Больные на скамейках и без того молчали, устремив на Калиновского неподвижный взгляд. У всех было одинаковое выражение лица. «Они голодные», подумал Митя.
— Внимание! — воскликнул Калиновский голосом, в котором зазвенел тот же металл, что в трубе. — Носки и пятки поставить вместе! Руки на колени! Всем сосредоточиться на моей переносице и на протяжении всего сеанса смотреть только в нее.

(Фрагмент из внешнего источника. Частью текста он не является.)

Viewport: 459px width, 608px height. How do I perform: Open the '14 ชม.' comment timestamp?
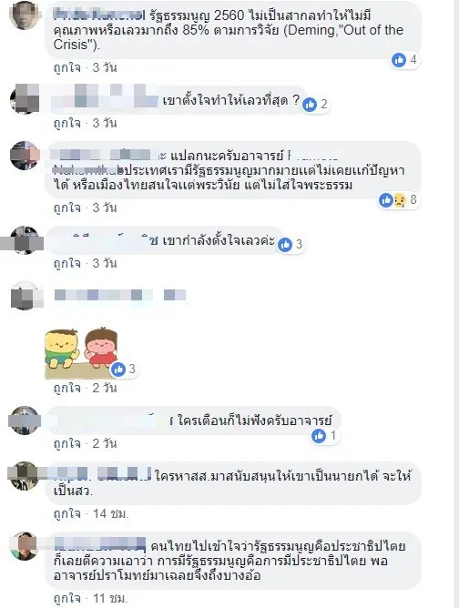tap(110, 514)
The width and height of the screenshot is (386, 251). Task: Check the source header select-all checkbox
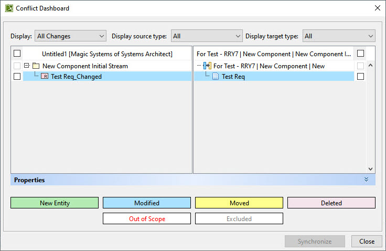(17, 53)
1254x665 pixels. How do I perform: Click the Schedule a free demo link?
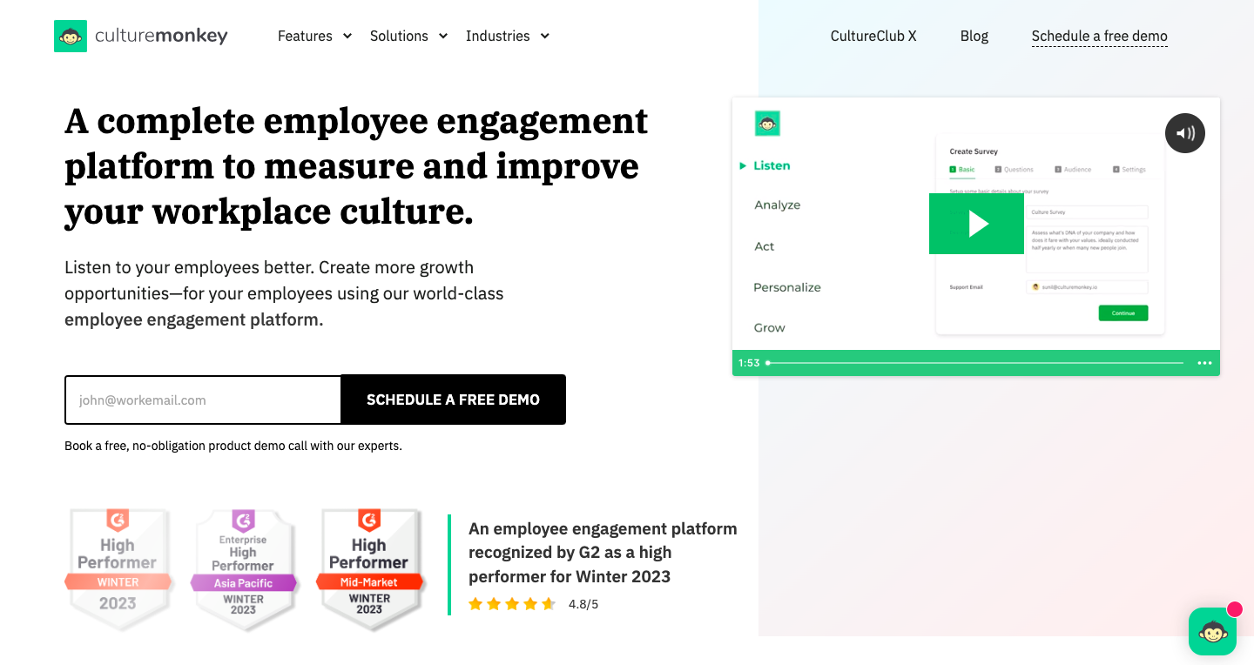(x=1099, y=36)
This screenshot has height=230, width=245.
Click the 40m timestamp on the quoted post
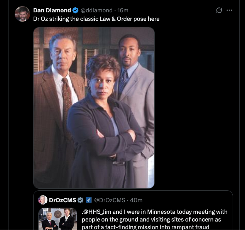[x=136, y=200]
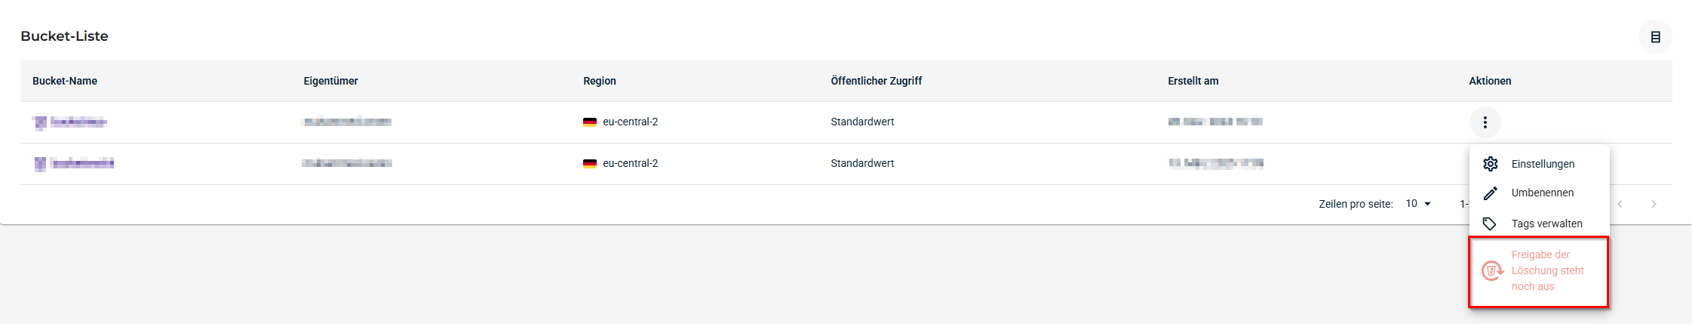
Task: Click the German flag in second row
Action: 590,164
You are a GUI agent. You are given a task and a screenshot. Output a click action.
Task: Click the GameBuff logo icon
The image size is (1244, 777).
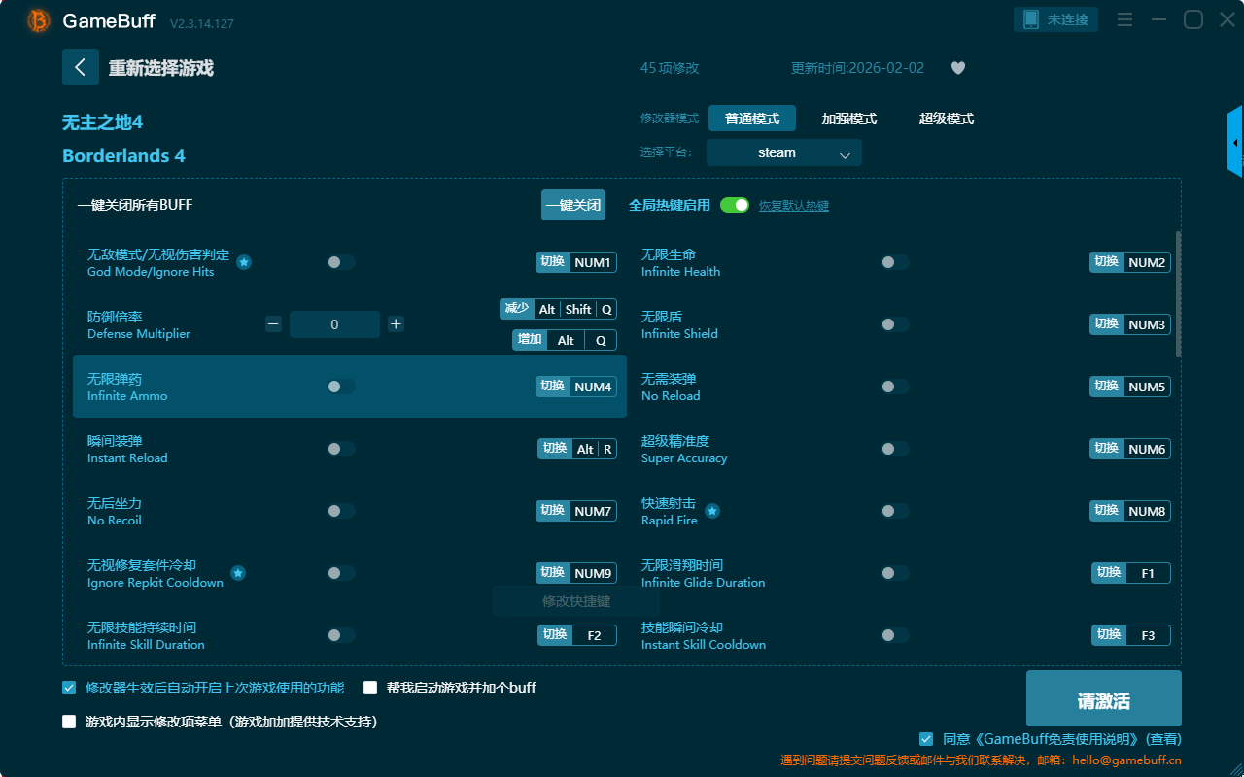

Митя прокрался по саду, чтобы тоже, спереди, посмотреть на переносицу Калиновского. Посмотрел и ничего интересного не увидел. Калиновский тем временем продолжал:
— Итак, я начинаю сеанс лечебного гипноза по укреплению вашей расстроенной психической и нервной системы. Но я не только гипнотизер, я больше чем гипнотизер! Мое слово способно творить чудеса. Я верну вас в нормальный мир повседневной действительности, — показал он рукой в сторону города. — Я всю жизнь воспитываю в себе волю. Я верну вам то, что вы растеряли. Моей силы воли хватит на всех.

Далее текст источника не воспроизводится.